No centro da maioria das galáxias, inclusive da Via Láctea, existe um buraco negro supermassivo com milhões (ou bilhões) de vezes a massa do Sol. Há décadas, os cientistas suspeitam que esses objetos exercem um papel-chave no equilíbrio térmico dos grandes aglomerados de galáxias. Faltavam, porém, instrumentos capazes de separar o movimento do gás causado diretamente pelo buraco negro daquele produzido por colisões galácticas e outros fenômenos em larga escala.
Agora, essa barreira caiu. Um estudo publicado na revista Nature mostra que equipes internacionais conseguiram medir pela primeira vez, de forma direta, a energia e a turbulência do gás quente ao redor desses monstros cósmicos — abrindo uma nova janela para entender como eles moldam a evolução das estruturas do Universo.
XRISM: o salto tecnológico que tornou o invisível mensurável
O avanço foi possível graças ao satélite XRISM, uma missão conjunta da JAXA, da NASA e da Agência Espacial Europeia.
Em operação desde 2023, o XRISM revolucionou a espectroscopia de raios X ao permitir medições extremamente precisas das velocidades do gás quente em aglomerados de galáxias. Na prática, ele consegue distinguir se o movimento vem de jatos e explosões associadas ao buraco negro central ou de eventos externos, como fusões entre galáxias.
Com esses dados, equipes lideradas pela Universidade de Chicago conseguiram, pela primeira vez, separar claramente esses diferentes motores dinâmicos. Isso é essencial para compreender a chamada “retroalimentação”: o processo pelo qual o buraco negro injeta energia no ambiente e impede que o gás esfrie rápido demais.
Virgo e Perseu: duas regiões, uma mesma engrenagem cósmica

As observações se concentraram em dois aglomerados emblemáticos: Aglomerado de Virgo, que abriga a galáxia M87, e o Aglomerado de Perseu, o mais brilhante em raios X visto da Terra.
Em Virgo, os pesquisadores detectaram os níveis mais altos de turbulência já medidos no gás de um aglomerado — superando até valores associados a colisões entre aglomerados, alguns dos eventos mais violentos desde o Big Bang. As velocidades são máximas perto do buraco negro e caem rapidamente com a distância, um padrão descrito pela pesquisadora Hannah McCall. O time atribui esse comportamento a uma combinação de redemoinhos turbulentos e ondas de choque geradas pelos fluxos expelidos do núcleo ativo.

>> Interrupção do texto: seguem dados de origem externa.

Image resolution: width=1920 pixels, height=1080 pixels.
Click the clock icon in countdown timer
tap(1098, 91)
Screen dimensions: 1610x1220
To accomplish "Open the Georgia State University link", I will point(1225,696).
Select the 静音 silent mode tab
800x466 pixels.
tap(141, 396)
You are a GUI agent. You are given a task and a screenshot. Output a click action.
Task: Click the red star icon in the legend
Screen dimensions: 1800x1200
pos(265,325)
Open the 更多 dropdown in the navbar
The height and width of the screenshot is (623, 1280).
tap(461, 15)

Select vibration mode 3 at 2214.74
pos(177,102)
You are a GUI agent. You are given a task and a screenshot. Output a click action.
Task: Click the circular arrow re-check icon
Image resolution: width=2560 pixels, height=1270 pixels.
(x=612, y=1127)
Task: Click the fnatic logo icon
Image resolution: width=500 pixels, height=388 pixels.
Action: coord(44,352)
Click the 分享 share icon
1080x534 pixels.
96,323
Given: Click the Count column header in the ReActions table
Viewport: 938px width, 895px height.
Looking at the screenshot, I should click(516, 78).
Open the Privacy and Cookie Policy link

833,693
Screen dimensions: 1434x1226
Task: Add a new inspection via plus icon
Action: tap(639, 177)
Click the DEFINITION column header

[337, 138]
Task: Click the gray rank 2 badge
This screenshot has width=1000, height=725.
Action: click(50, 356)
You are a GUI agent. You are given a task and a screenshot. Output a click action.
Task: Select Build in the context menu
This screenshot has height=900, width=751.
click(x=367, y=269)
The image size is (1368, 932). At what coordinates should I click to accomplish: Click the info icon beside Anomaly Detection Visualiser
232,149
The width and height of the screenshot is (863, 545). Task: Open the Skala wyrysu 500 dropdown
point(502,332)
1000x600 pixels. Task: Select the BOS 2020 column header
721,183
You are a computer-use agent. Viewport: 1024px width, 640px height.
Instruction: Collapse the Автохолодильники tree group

Em Perseu, a sensibilidade do XRISM permitiu mapear diferentes componentes do movimento do gás: no centro, domina a influência direta do buraco negro; nas regiões externas, entram em cena as fusões galácticas. Essa separação mostra, com clareza inédita, como processos distintos atuam em escalas diferentes.
Turbulência, estrelas e o “olho da tempestade”

Westerlund 1 – Wikipedia
Um dos resultados mais importantes conecta essa agitação do gás à formação estelar. Há anos, astrônomos observam que os centros dos aglomerados produzem menos estrelas do que o esperado. O calor gerado pela turbulência induzida pelo buraco negro pode compensar o resfriamento do gás — mantendo um delicado equilíbrio energético.
Como resume Annie Heinrich, cada buraco negro vive no “olho da sua própria tempestade”. Medir a velocidade do gás transforma imagens estáticas em uma narrativa dinâmica, revelando como a energia se propaga pelo ambiente.
A equipe agora busca entender quanto tempo dura cada episódio de atividade e que outros mecanismos também contribuem para aquecer o gás. Para Irina Zhuravleva, estamos perto de resolver parte desses enigmas.
Ainda não está claro se a turbulência é o único motor do aquecimento observado. Mas os dados deixam pouca dúvida sobre seu papel central no intercâmbio de energia entre buracos negros supermassivos e o cosmos ao redor. Pela primeira vez, a astronomia consegue quantificar diretamente essa influência — um passo decisivo para compreender como estruturas gigantescas permanecem em equilíbrio ao longo de bilhões de anos.